Pelantikan Pejabat Kemenkeu, Purbaya Tegaskan Jabatan Adalah Fungsi Bukan Kenyamanan

Purbaya Yudhi Sadewa menempatkan pelantikan pejabat di Kementerian Keuangan sebagai momentum untuk menegaskan ulang arah kerja birokrasi. Bagi dia, jabatan tidak boleh diperlakukan sebagai fasilitas, melainkan sebagai amanah pelayanan yang harus dijalankan dengan tanggung jawab.

Pesan itu disampaikan saat ia melantik sejumlah pejabat pimpinan tinggi pratama dan pejabat administrator pada Selasa, 12 Mei 2026. Di tengah dorongan agar birokrasi bekerja lebih efektif dan tetap dipercaya publik, penataan jabatan diposisikan sebagai bagian dari pembenahan organisasi, bukan sekadar pergantian orang.

Rotasi dianggap wajar dalam organisasi yang bergerak

Purbaya menilai perpindahan jabatan adalah hal yang lumrah dalam birokrasi yang terus berjalan. Ia menyebut rotasi sebagai bagian dari “tour of duty” dan “tour of area” yang memang lazim terjadi di lingkungan kerja pemerintahan.

Menurut dia, perubahan posisi justru dibutuhkan agar kelembagaan tetap lentur dan tidak kaku. Dengan cara itu, organisasi bisa terus menyesuaikan diri terhadap tuntutan kerja yang berubah.

Dari sudut pandang tersebut, pelantikan pejabat tidak berdiri sebagai urusan personal. Langkah itu dipahami sebagai upaya memperkuat fungsi kelembagaan agar struktur kerja menjadi lebih rapi.

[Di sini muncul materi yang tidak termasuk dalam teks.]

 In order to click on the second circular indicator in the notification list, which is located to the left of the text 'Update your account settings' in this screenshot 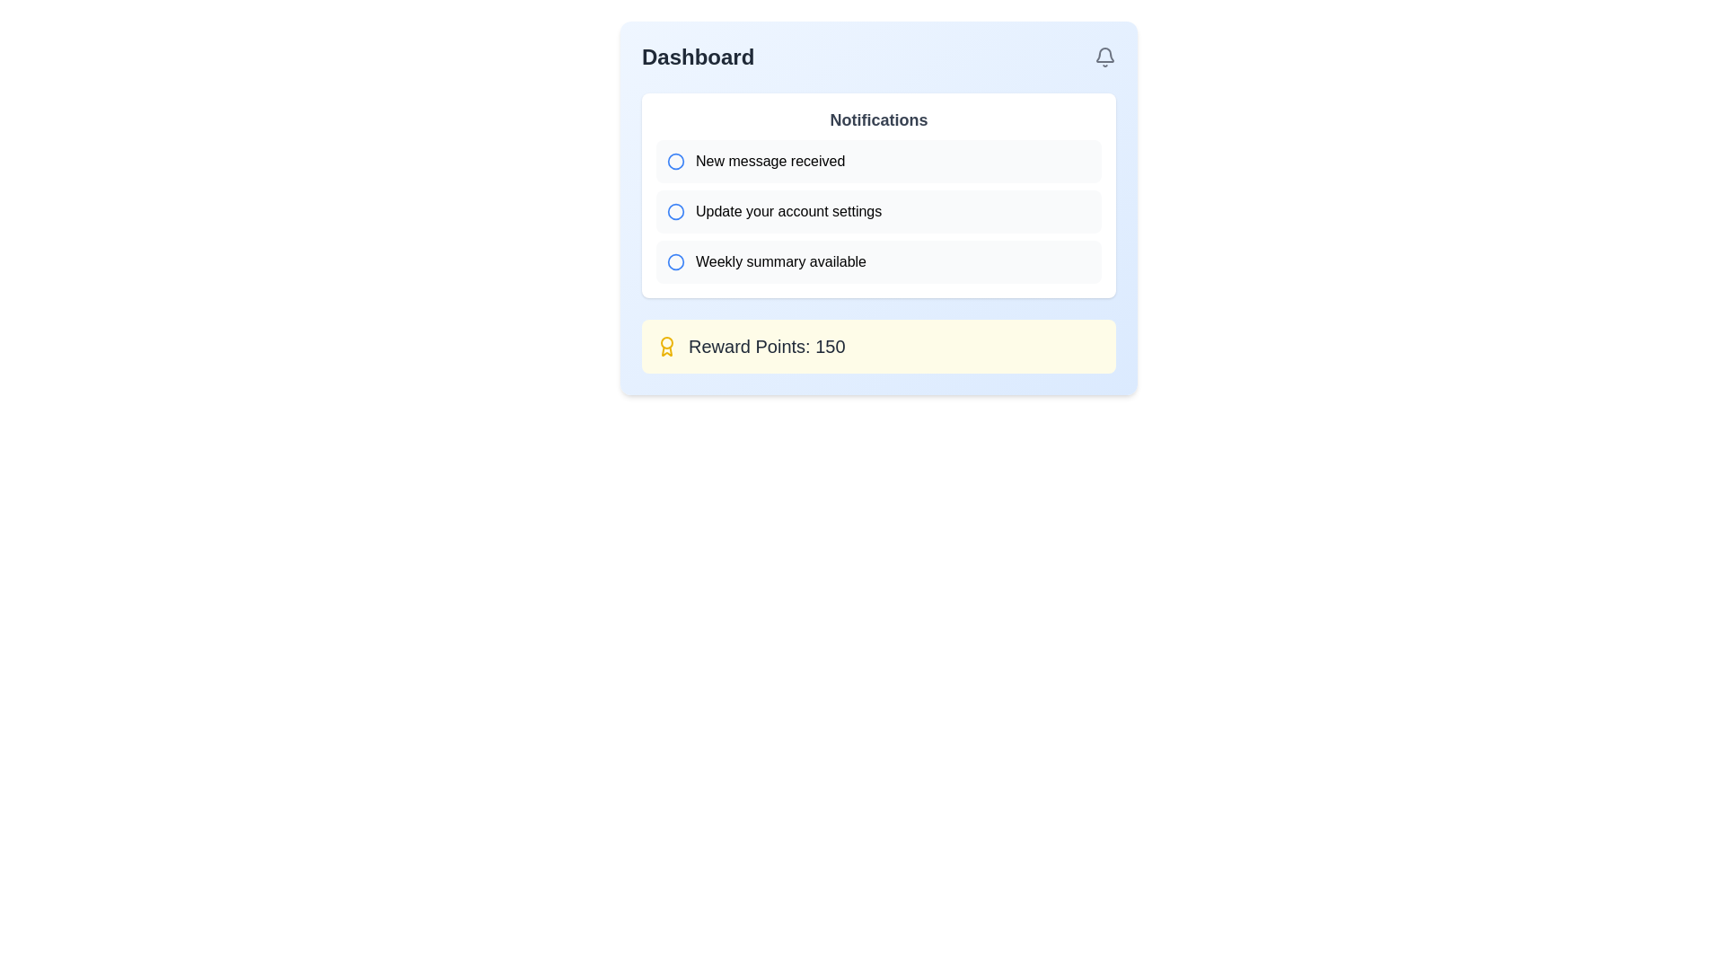, I will do `click(675, 210)`.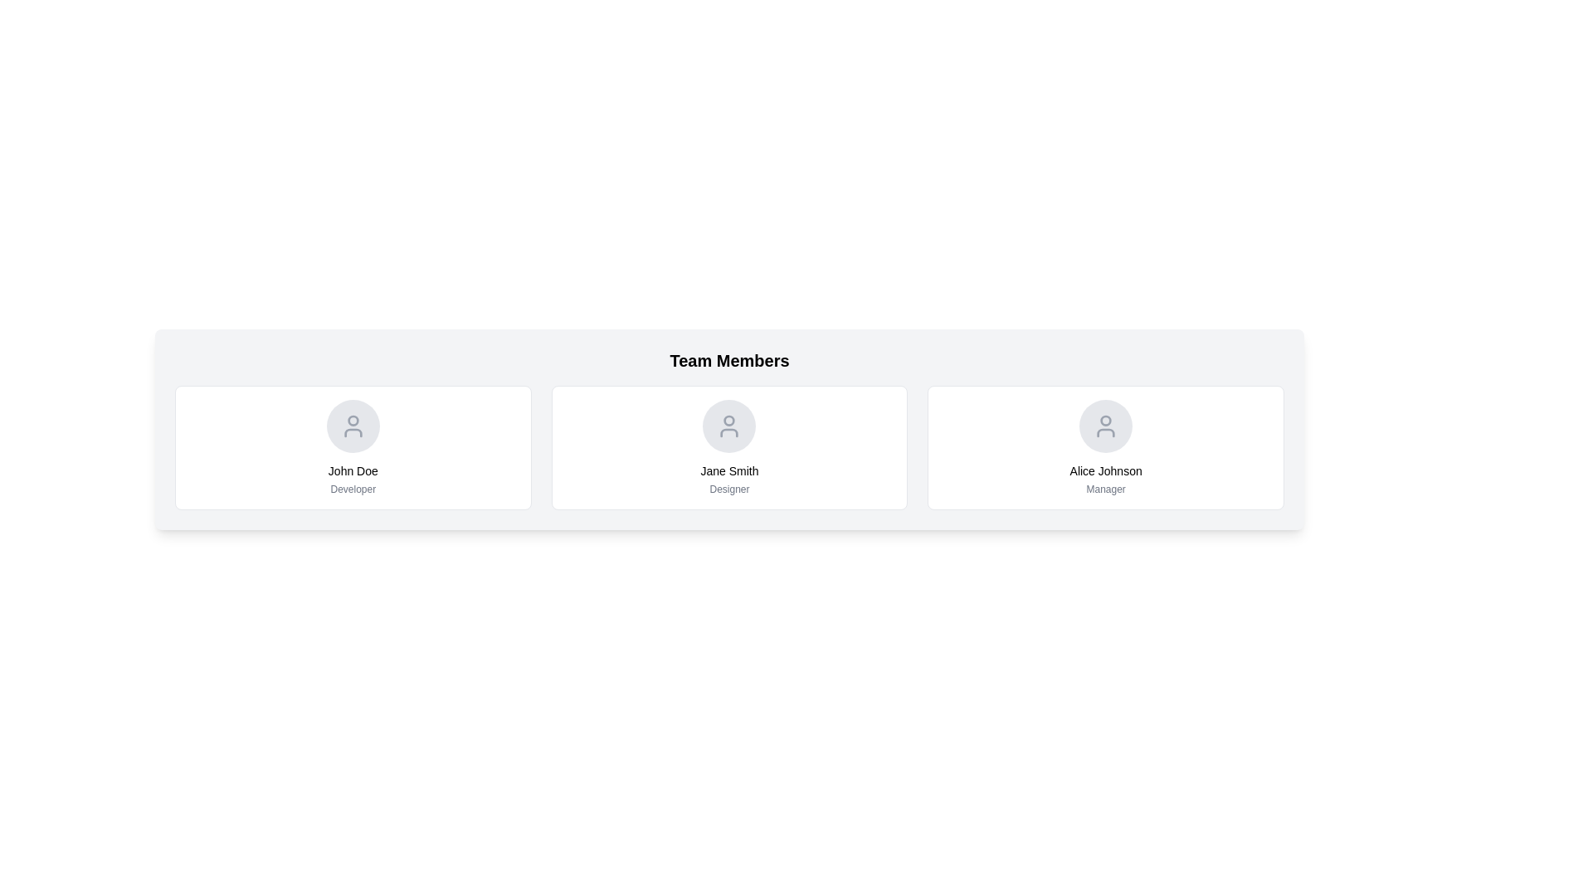  Describe the element at coordinates (1106, 425) in the screenshot. I see `the user profile picture placeholder for 'Alice Johnson', located at the top-center of the user profile card` at that location.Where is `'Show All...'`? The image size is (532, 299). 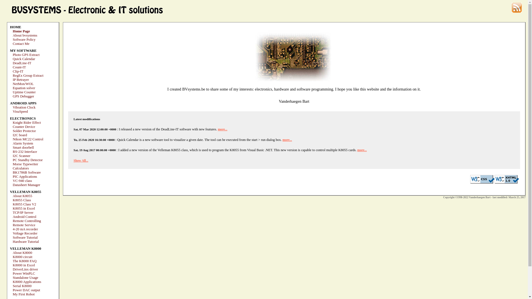 'Show All...' is located at coordinates (81, 161).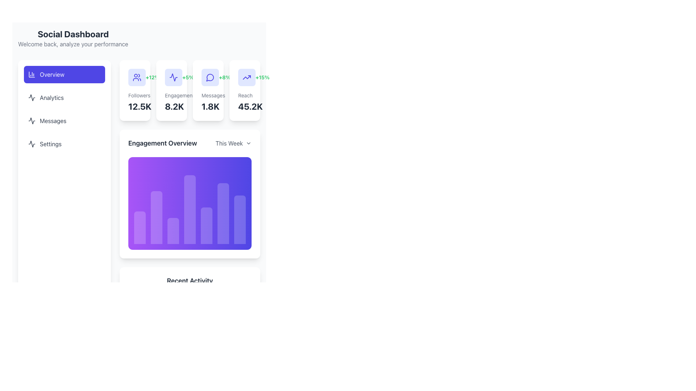 The image size is (696, 391). I want to click on the Informational card displaying 'Engagement' with the number '8.2K', which is the second card in a horizontal grid of four cards on the dashboard interface, so click(171, 90).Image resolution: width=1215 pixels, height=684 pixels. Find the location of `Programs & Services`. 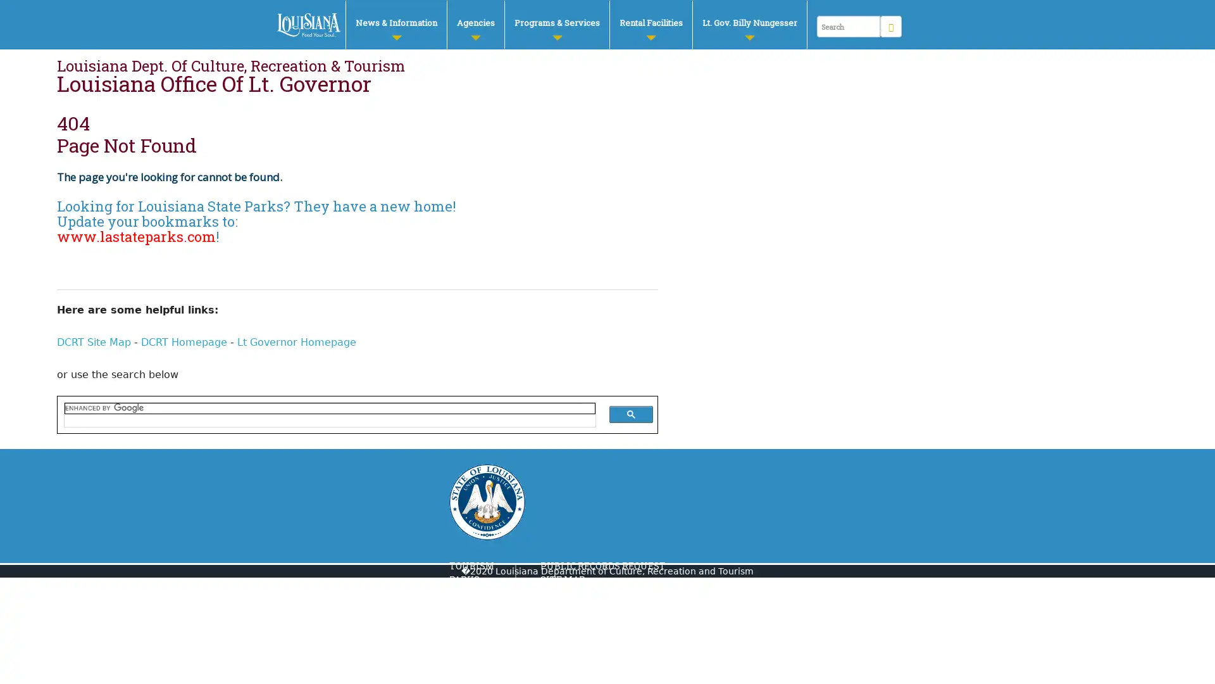

Programs & Services is located at coordinates (556, 24).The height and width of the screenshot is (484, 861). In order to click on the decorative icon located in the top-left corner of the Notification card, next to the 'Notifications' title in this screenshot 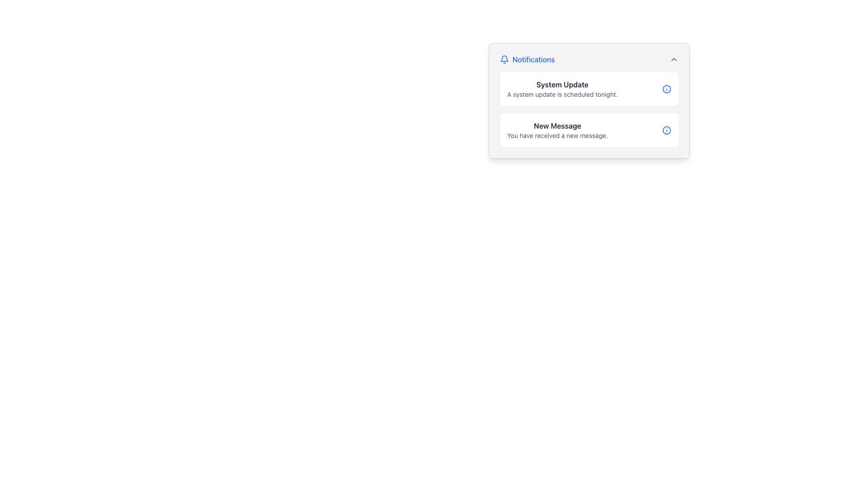, I will do `click(504, 58)`.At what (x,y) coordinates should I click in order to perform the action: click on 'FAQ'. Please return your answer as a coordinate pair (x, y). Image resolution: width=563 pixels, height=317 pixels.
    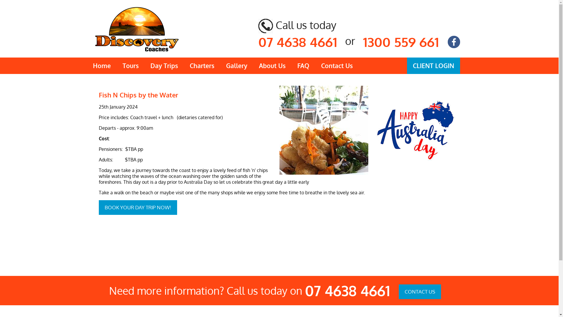
    Looking at the image, I should click on (303, 65).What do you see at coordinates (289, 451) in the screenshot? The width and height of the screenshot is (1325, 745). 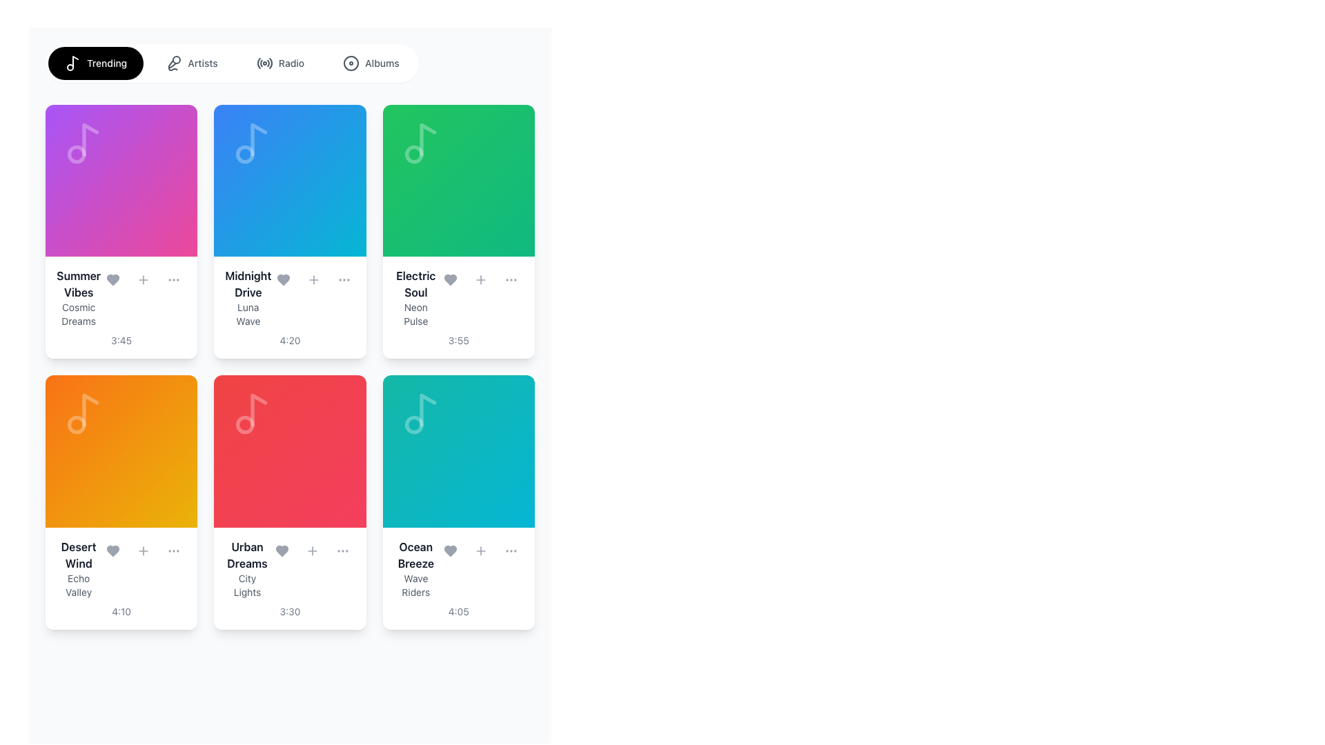 I see `the visual representation for the music track 'Urban Dreams', which is the second card in the second row of a grid layout` at bounding box center [289, 451].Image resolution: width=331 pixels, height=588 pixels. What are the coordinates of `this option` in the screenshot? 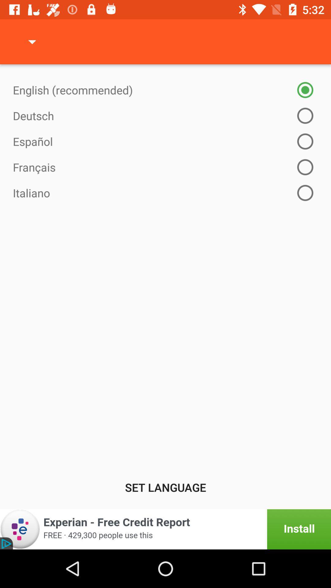 It's located at (165, 529). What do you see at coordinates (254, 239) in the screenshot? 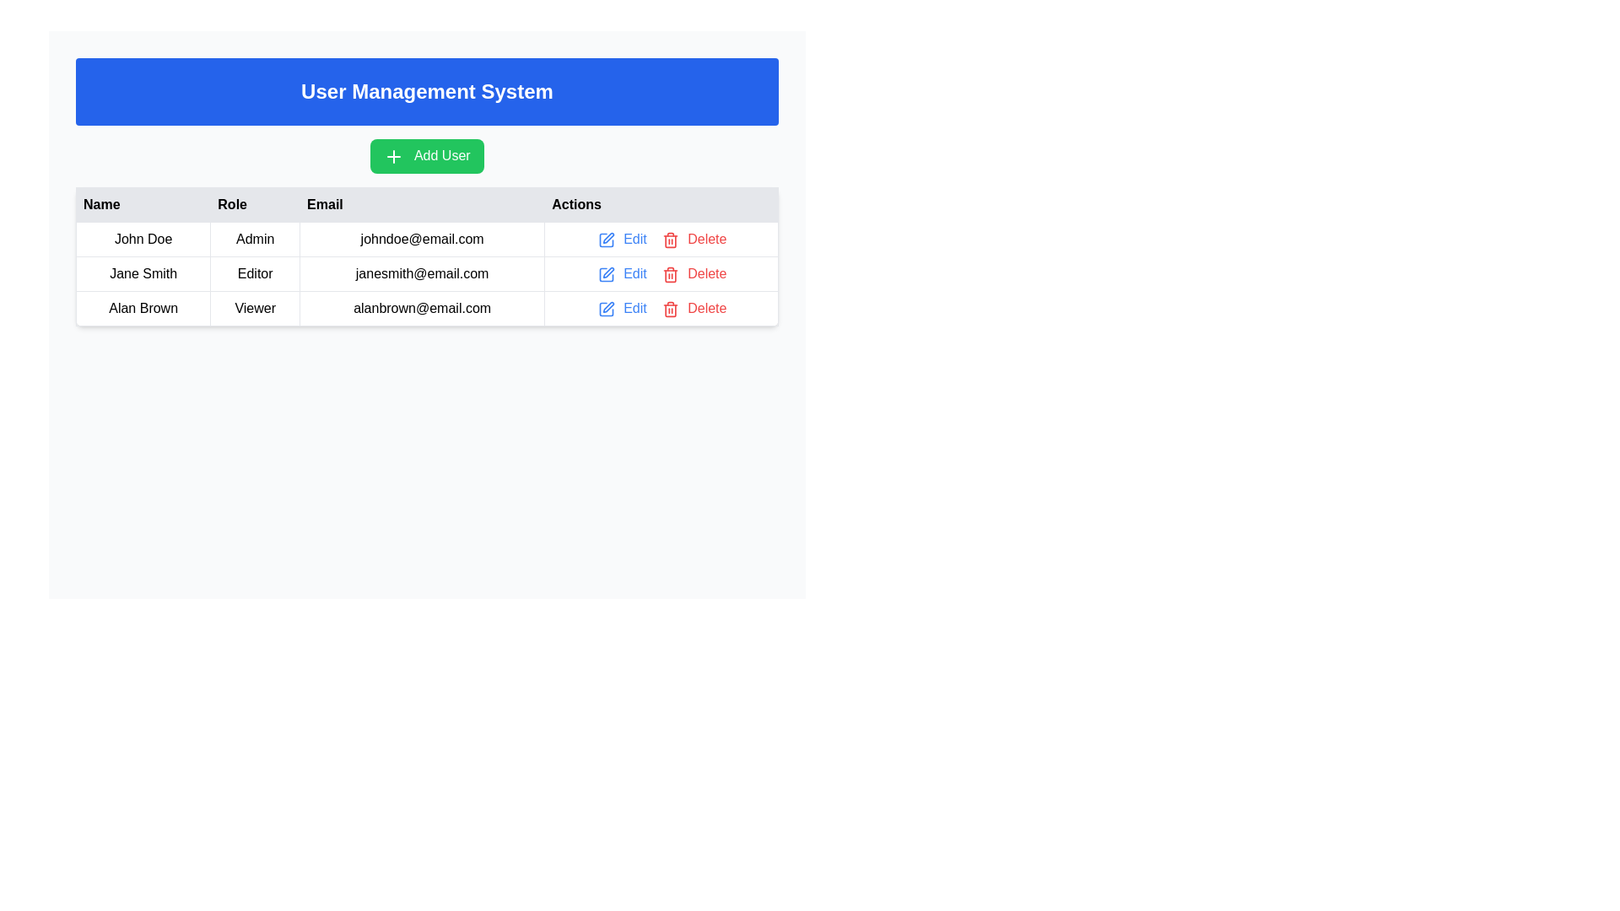
I see `the static text label displaying 'Admin' for the user 'John Doe' in the user management table` at bounding box center [254, 239].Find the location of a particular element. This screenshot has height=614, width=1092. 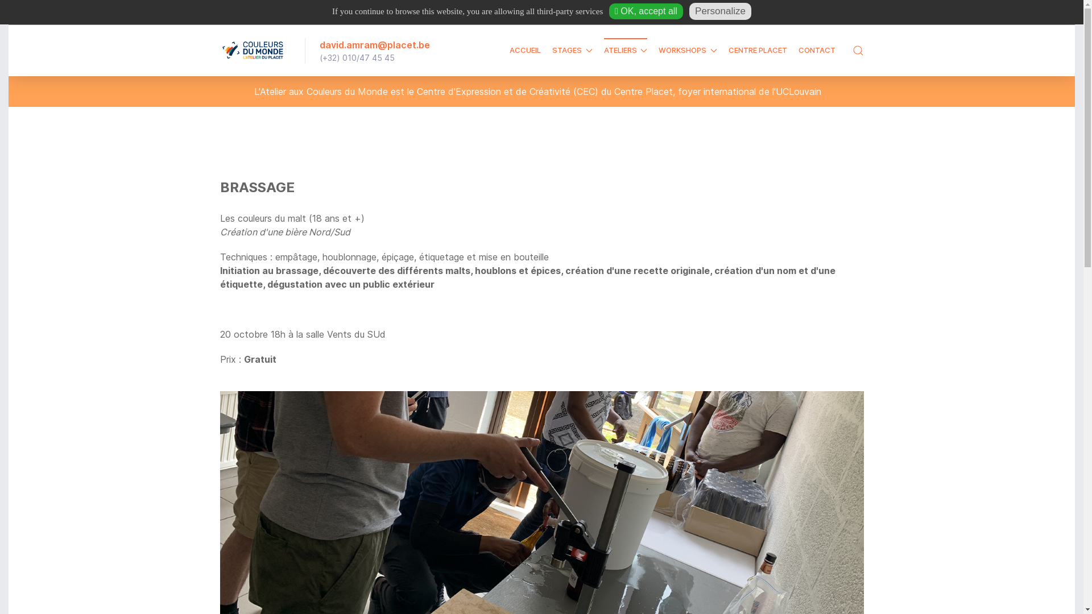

Jabatan bukan ruang mencari kenyamanan

Dalam arahannya, Purbaya mengingatkan pejabat agar tidak terjebak pada cara pandang yang menganggap jabatan sebagai sumber fasilitas. Ia menilai sikap seperti itu bisa membuat aparatur lebih sibuk mempertahankan posisi daripada menuntaskan tugas.

“Jabatan ini bukan fasilitas, jabatan ini fungsi,” ujar Purbaya. Ia menekankan bahwa jika jabatan dilihat sebagai fungsi, maka perhatian utama harus bergeser ke pelayanan dan hasil kerja yang nyata.

Penekanan itu sekaligus menegaskan bahwa kinerja menjadi tolok ukur penting di lingkungan birokrasi. Setiap perpindahan jabatan, menurut dia, semestinya berdampak pada mutu layanan yang diterima masyarakat.

Kepercayaan publik jadi ukuran utama

Purbaya meminta agar pelantikan dan pergantian pejabat menghasilkan organisasi yang lebih kuat. Ia menilai keberhasilan tidak cukup diukur dari siapa yang menempati posisi tertentu, tetapi dari seberapa efektif Kementerian Keuangan bekerja setelah penataan dilakukan.

Ia juga mengingatkan pentingnya menjaga kepercayaan publik melalui kerja yang konsisten dan tertib. Menurut dia, kepercayaan masyarakat tidak bisa dibangun hanya lewat pernyataan, tetapi harus lahir dari disiplin, integritas, dan hasil yang jelas.

Dalam kerangka itu, jabatan dipandang sebagai alat untuk memperkuat layanan. Posisi birokrasi tidak boleh berubah menjadi ruang bagi kenyamanan pribadi.

Pesan khusus untuk jajaran pajak

Kepada Direktorat Jenderal Pajak, Purbaya memberi perhatian tambahan karena peran mereka dinilai sangat strategis. Ia menegaskan bahwa tugas mereka bukan hanya menghimpun penerimaan negara, tetapi juga menjaga kepercayaan rakyat terhadap sistem perpajakan.

Ia meminta agar kebijakan dijalankan secara seragam dan tidak dibuat sendiri-sendiri oleh masing-masing pejabat. Menurut dia, keselarasan semacam itu penting supaya organisasi tetap stabil dan tidak bergerak ke arah yang berbeda-beda.

“Kerjakan dengan baik, jaga integritas, jalankan kebijakan, jangan membuat kebijakan sendiri-sendiri,” kata Purbaya. Ia juga menegaskan bahwa kerja di sektor pajak bukan semata soal memungut penerimaan, tetapi juga menjaga NKRI agar tetap berdiri tegak melalui sistem yang dipercaya publik.

Arahan itu memperlihatkan bahwa rotasi jabatan di Kementerian Keuangan tidak dimaksudkan hanya untuk mengisi posisi kosong. Yang lebih ditekankan adalah penegasan ulang standar kerja birokrasi yang berorientasi pada pelayanan, integritas, dan tanggung jawab kepada masyarakat.